EXERCISE INSTRUCTIONS ▸
The entries below should be repeated exactly, with no pictures carried over.

MATERIAL SUPPLIED ▸
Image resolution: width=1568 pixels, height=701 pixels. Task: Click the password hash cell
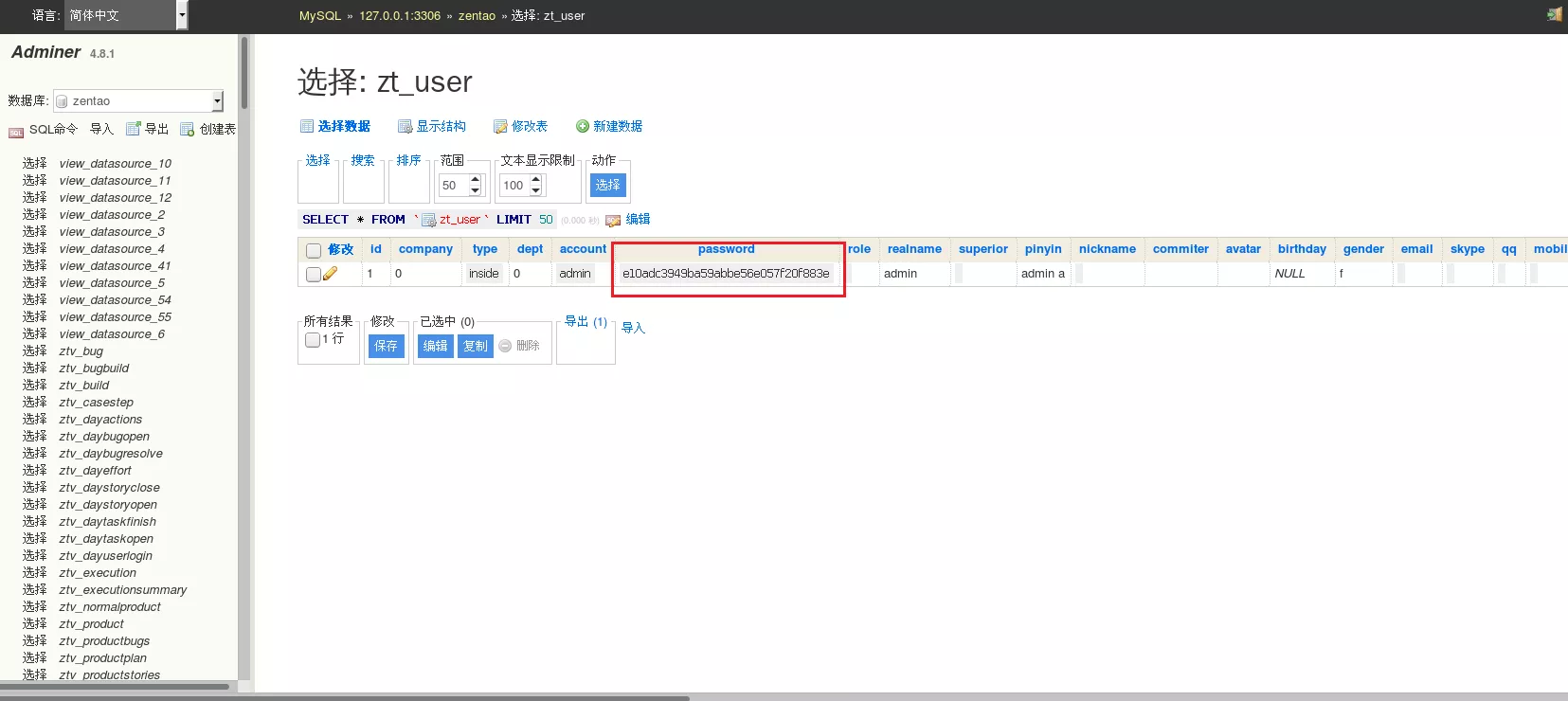coord(726,274)
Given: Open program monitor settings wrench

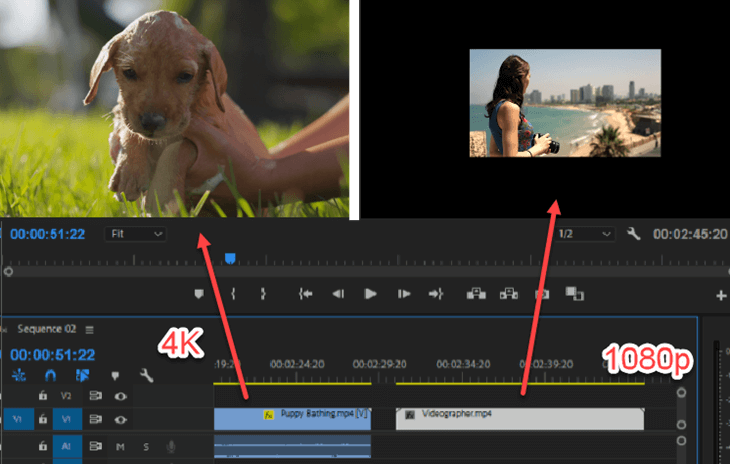Looking at the screenshot, I should pyautogui.click(x=633, y=234).
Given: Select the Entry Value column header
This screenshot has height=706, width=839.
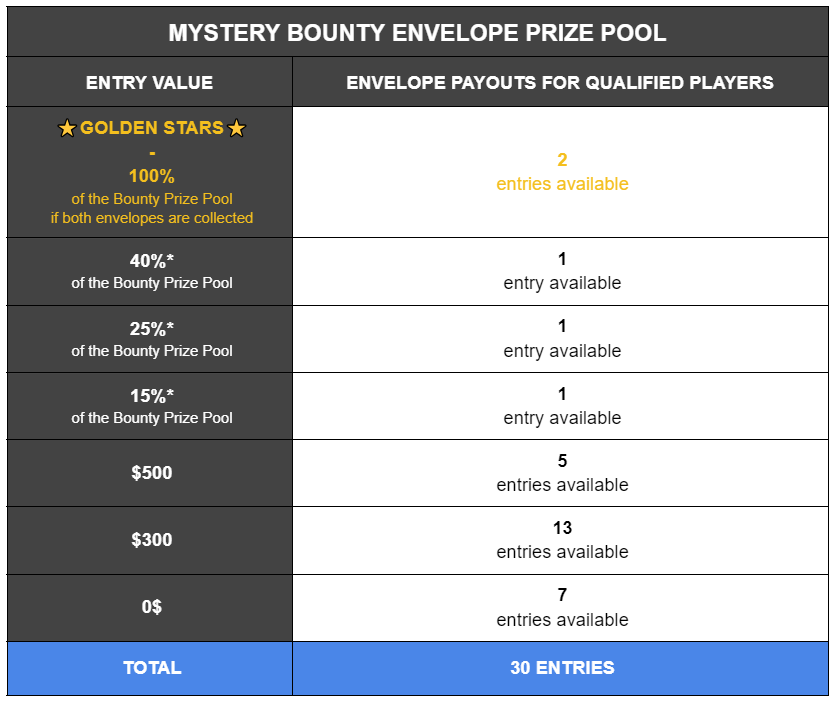Looking at the screenshot, I should 150,83.
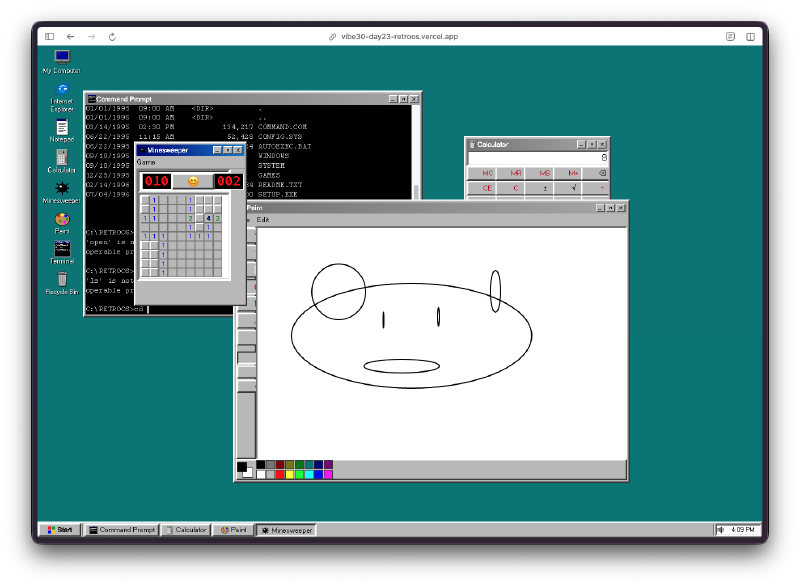Select the red swatch in Paint's palette
The height and width of the screenshot is (586, 800).
[x=280, y=472]
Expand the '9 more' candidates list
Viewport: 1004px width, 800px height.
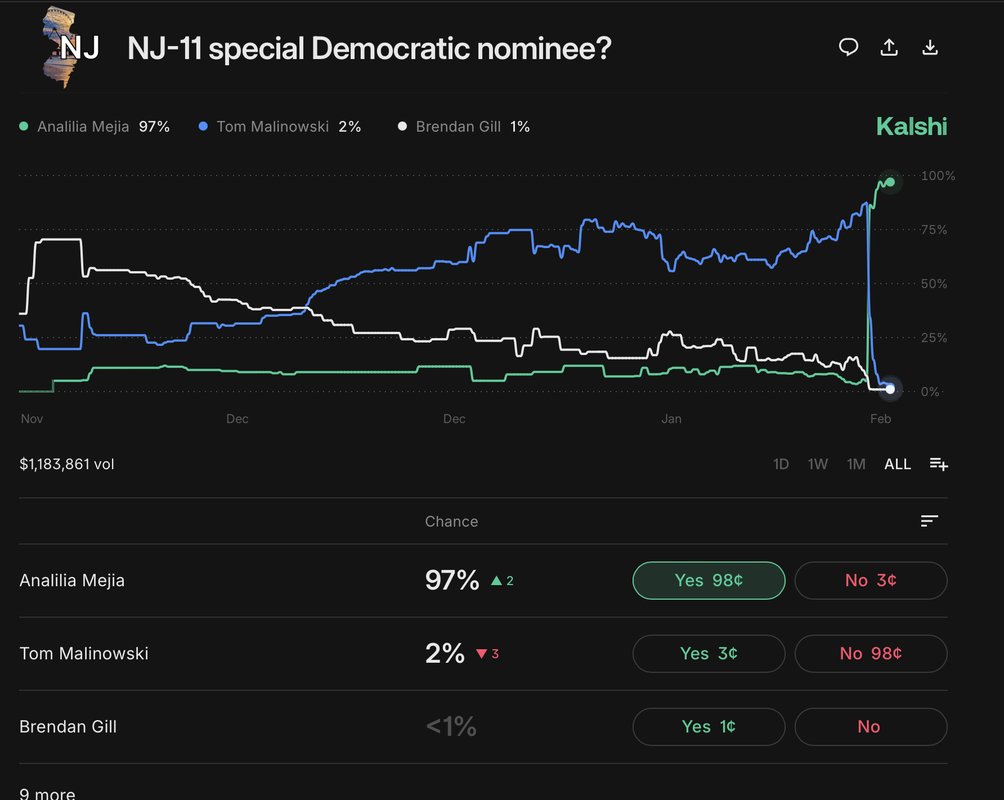pyautogui.click(x=47, y=792)
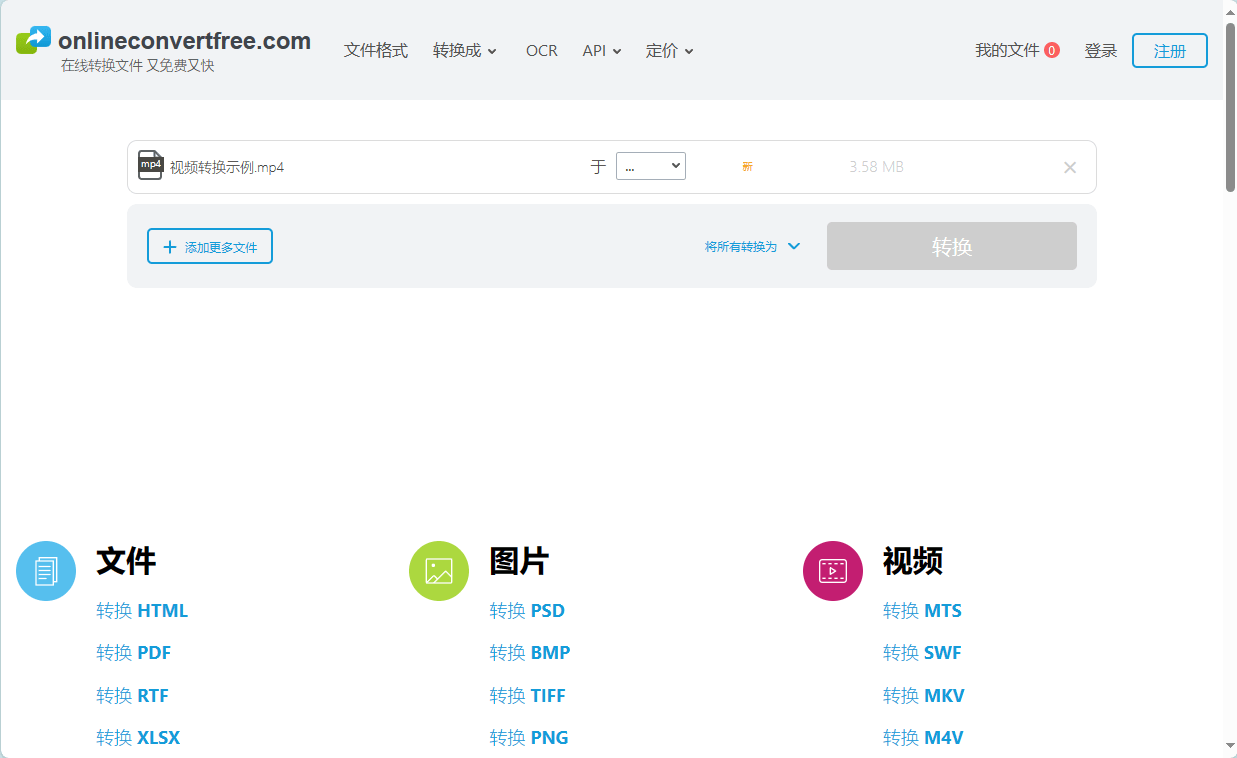Select 文件格式 in the top menu
The height and width of the screenshot is (758, 1237).
click(x=375, y=50)
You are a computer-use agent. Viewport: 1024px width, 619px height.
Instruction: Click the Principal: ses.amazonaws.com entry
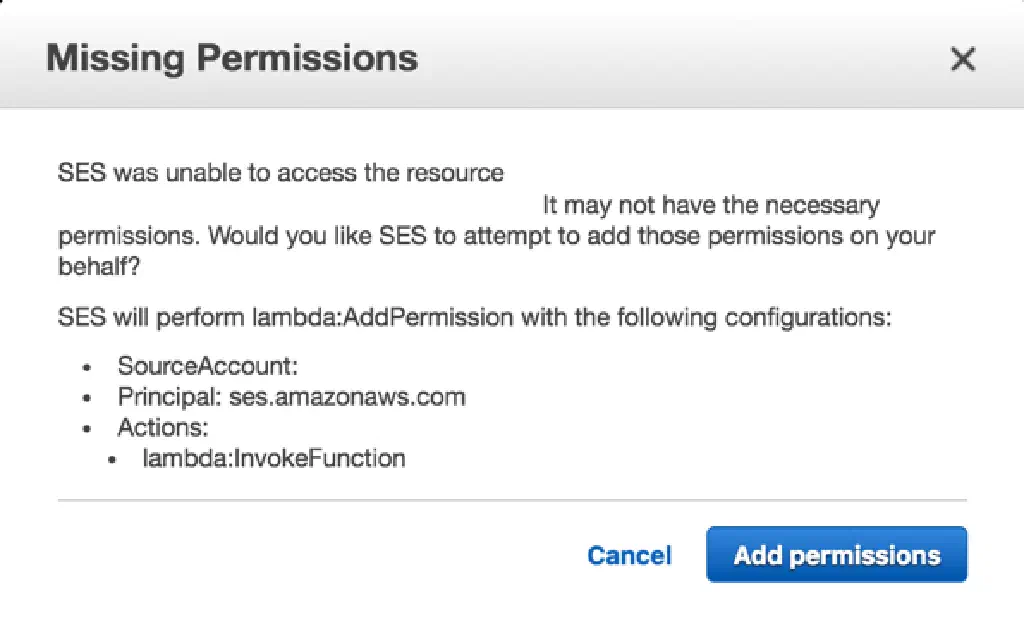(x=291, y=397)
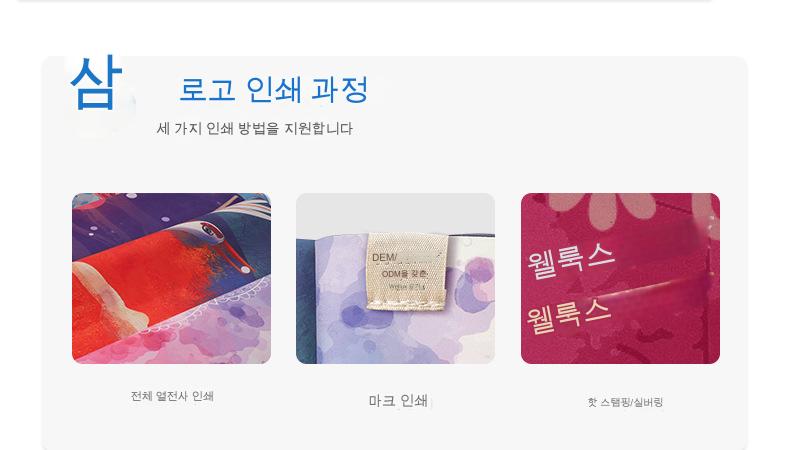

ANSWER FOR THE TASK ▸
Image resolution: width=1568 pixels, height=701 pixels. Task: Click the password hash cell
coord(726,274)
Given: Open program monitor settings wrench

Looking at the screenshot, I should pyautogui.click(x=633, y=234).
Given: Select the Entry Value column header
This screenshot has height=706, width=839.
Looking at the screenshot, I should 150,83.
Select the red swatch in Paint's palette
The height and width of the screenshot is (586, 800).
[x=280, y=472]
Expand the '9 more' candidates list
Viewport: 1004px width, 800px height.
pyautogui.click(x=47, y=792)
Select 文件格式 in the top menu
The height and width of the screenshot is (758, 1237).
click(x=375, y=50)
You are a computer-use agent. Viewport: 1024px width, 619px height.
Instruction: Click the Principal: ses.amazonaws.com entry
(x=291, y=397)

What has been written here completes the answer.